A patient recently visited Cedar County Memorial Hospital, a critical-access facility in El Dorado Springs, Mo., with symptoms of gastrointestinal illness, dehydration and fainting. The patient had initially gone to a local clinic where a provider directed her to visit the ED. Anthem denied coverage for the visit, but later overturned the decision after an appeal. Jana Witt, Cedar County’s CEO, said the hospital has yet to receive payment, however.

“It does take a substantial amount of time to deal with fighting a denial like that,” Witt said. But patient outcomes are her primary concern. “The patient actually was experiencing a gastrointestinal illness, dehydration, and fainting—how is she to judge? Anthem’s policy is leaving that patient to decide, and they don’t have the knowledge to do so.”
Of course, some ED visits are avoidable. U.S. healthcare spending continues to climb, topping $3.2 trillion in 2015, or nearly $10,000 per person, according to the CMS. Emergency department spending is a piece of that, albeit a small part, despite public belief to the contrary. ED visits rose to a record high of 141.4 million in 2014, according to the Centers for Disease Control and Prevention. But the CDC also found that only 4.3% of ED visits were because of non-urgent symptoms that year. Other studies back that up.

Anthem has not disclosed how much of its claims costs come from ED visits. And it’s unclear how the policy will affect hospitals’ bottom lines in the long run. The revenue hospitals receive from emergency care varies by hospital and depends on payer mix, contracted rates with insurers, and other factors.

Hospitals and associations are now collecting stories of patients whose claims for emergency care have been denied by Anthem. Georgia’s insurance department has also said it is tracking consumer complaints related to Anthem’s policy.
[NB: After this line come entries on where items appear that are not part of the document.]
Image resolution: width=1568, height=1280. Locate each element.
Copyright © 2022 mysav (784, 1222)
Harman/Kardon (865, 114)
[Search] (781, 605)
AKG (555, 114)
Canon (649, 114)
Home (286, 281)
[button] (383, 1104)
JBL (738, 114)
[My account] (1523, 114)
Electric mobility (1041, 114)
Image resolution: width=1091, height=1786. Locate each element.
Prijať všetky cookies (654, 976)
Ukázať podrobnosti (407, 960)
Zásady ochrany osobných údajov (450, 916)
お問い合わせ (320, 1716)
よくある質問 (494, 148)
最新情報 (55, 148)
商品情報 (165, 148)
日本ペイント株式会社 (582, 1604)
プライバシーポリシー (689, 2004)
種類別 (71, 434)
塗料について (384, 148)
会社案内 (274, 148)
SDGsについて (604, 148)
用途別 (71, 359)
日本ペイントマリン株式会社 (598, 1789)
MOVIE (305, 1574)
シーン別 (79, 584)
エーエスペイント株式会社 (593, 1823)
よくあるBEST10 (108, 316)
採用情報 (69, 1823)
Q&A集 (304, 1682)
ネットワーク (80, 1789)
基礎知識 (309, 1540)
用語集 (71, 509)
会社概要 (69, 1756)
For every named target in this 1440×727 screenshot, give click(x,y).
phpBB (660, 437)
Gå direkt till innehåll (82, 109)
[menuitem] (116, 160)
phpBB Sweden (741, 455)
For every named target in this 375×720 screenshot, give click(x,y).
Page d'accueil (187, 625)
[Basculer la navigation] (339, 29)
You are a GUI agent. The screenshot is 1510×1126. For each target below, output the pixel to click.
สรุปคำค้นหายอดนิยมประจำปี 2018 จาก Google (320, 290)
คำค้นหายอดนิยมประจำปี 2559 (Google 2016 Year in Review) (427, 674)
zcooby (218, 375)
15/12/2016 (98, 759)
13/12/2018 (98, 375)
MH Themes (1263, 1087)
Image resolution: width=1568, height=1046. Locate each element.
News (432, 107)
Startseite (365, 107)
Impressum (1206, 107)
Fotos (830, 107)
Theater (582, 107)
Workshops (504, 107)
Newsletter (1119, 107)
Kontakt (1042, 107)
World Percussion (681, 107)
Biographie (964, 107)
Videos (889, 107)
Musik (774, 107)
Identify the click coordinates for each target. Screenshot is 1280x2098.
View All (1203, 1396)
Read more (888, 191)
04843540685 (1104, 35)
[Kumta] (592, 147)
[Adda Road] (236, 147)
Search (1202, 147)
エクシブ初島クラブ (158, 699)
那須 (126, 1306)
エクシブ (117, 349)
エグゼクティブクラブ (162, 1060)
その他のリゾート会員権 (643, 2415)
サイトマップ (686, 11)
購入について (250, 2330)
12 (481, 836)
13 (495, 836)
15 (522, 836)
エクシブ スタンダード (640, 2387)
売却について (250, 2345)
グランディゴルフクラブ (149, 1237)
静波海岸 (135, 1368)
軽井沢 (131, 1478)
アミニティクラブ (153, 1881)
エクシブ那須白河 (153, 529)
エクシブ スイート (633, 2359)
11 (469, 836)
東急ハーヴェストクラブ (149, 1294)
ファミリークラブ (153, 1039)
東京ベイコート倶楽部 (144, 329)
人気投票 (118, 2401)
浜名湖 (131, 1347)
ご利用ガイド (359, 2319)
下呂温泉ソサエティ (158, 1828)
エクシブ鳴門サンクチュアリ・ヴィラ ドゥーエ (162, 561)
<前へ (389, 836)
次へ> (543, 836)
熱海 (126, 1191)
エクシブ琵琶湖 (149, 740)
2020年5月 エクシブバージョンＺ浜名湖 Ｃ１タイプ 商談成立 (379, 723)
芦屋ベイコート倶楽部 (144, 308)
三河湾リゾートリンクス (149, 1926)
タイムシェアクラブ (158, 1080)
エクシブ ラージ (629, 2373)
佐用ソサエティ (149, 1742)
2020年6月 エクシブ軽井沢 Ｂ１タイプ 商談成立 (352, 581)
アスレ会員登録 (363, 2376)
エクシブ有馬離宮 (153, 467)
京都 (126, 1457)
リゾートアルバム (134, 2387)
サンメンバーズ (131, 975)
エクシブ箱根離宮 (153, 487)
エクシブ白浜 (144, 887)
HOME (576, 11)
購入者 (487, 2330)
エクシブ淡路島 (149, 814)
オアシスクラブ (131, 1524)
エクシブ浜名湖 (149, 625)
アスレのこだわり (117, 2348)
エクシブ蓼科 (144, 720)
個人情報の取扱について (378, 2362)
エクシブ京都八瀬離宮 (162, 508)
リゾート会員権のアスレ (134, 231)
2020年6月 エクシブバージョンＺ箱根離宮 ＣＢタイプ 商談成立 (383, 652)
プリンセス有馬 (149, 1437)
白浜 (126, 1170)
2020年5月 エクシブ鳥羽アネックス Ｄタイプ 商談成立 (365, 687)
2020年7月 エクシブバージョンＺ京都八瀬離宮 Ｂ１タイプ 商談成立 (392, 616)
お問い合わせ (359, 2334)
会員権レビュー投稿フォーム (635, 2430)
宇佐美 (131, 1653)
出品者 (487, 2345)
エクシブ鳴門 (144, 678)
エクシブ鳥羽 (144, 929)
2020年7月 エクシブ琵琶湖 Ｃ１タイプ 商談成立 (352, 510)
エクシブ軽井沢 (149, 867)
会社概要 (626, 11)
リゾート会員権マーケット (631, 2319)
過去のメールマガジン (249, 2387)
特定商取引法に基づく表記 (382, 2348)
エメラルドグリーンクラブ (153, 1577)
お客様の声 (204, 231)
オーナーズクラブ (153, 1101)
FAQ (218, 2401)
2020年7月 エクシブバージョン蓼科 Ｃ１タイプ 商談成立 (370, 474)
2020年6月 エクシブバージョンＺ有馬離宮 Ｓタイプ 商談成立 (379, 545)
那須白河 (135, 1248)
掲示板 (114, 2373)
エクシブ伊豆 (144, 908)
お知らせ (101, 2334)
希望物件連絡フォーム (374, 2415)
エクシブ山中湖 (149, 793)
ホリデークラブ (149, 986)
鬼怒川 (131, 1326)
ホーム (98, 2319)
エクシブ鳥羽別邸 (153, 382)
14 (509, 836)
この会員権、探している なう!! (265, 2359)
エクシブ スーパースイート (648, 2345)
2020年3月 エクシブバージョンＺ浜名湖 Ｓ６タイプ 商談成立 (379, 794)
Because the policy is new and so far has been implemented in only a few states, it’ll be hard to bring enforcement action against Anthem, said Laura Wooster, ACEP’s associate executive director of public affairs.

Herb Kuhn, the Missouri Hospital Association’s CEO and a former CMS official, fears the policy will trigger a “cat and mouse game between healthcare providers and insurers,” forcing providers to seek legislative changes to block insurers from implementing policies that discourage ED use.

“Rather than working together on what we all ought to be—that coordinated care is better than uncoordinated care—instead, we’re all just chasing one another, trying to go to regulators and legislators to legislate protections in areas like this,” he said.